Space Sustainability challenges on Earth:
. Bright satellite megaconstellations disrupt the natural night sky affecting astronomy, astrophotography, and cultural significance.
. De-orbiting satellites add pollutants like aluminum to the atmosphere impacting climate and circulation.
. The launch of rockets releases greenhouse gases and other pollutants into the upper atmosphere, which can contribute to climate change.
. Rocket emissions can also alter the composition of the stratosphere, potentially affecting the ozone layer and regional climate patterns.
. Radio frequencies and electromagnetic radiation for communication can potentially interfere with sensitive ecological systems and wildlife 
navigation and migration.
. Space asset development relies on Earth mining for rare minerals, which can result in habitat destruction, soil erosion, pollution, and water source contamination.

. The unequal distribution of benefits from space activities can exacerbate social and economic inequalities among different populations and nations.

Space Sustainability challenges in other celestial bodies:

. Because of limited useful Lunar orbits compared to Earth’s orbits, exploration could soon lead to satellite congestion and space debris around the Moon.
. Anticipated to increase in the upcoming decade, there are already over 200 tons of defunct spacecraft and mission-associated items on the Moon.
. Moon’s shadowed regions need protection to preserve potential organic molecules.
. Both biological and non-biological contamination, including waste from humans and machines on limited ice deposits, have been considered

. New regulation for responsible practices on Lunar exploration is needed.


. Both the orbit and surface of Mars should remain as free as possible from debris and litter to preserve its pristine environment for scientific exploration and potential future habitation.
. Spacecraft and habitats should be designed with minimal emissions of gases that could contribute to the pollution of Mars’ thin atmosphere.
. Before we rule out the life-containing status of Mars, spacecraft, rovers, and equipment should be sterilized to avoid introducing Earth’s microorganisms to Mars and vice versa.


. Asteroid mining, if done sustainably, offers potential benefits, such as access to rare minerals and reducing the environmental impact of traditional mining on Earth.

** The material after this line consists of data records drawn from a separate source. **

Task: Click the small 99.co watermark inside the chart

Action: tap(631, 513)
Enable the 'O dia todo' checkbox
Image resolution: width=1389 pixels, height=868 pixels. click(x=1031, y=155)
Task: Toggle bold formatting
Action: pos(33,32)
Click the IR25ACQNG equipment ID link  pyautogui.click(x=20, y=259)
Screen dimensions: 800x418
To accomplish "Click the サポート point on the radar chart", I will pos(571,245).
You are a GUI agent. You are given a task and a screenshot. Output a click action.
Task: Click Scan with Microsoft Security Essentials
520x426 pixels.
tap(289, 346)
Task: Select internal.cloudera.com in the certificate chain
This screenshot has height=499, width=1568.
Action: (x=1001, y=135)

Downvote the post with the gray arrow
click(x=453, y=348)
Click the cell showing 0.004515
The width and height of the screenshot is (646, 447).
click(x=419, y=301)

. Altering the trajectory of an asteroid, even for scientific research, could potentially lead to unintended consequences including a new path that intersects with Earth or other celestial bodies.

Solar System:
. Large populations of living organisms may already be thriving on ocean worlds like Europa, Enceladus, Ganymede, Callisto or Titan.
.Forward contamination should be prevented by sterilizing space probes sent to sensitive areas of the Solar System.
.The Committee on Space Research (COSPAR) presents recommendations for avoiding interplanetary contamination depending on the type of space mission and the celestial body explored.

.For both landers and orbiters, spacecraft trajectories should be designed so that if communications are lost, they will miss the target to prevent unintended impacts.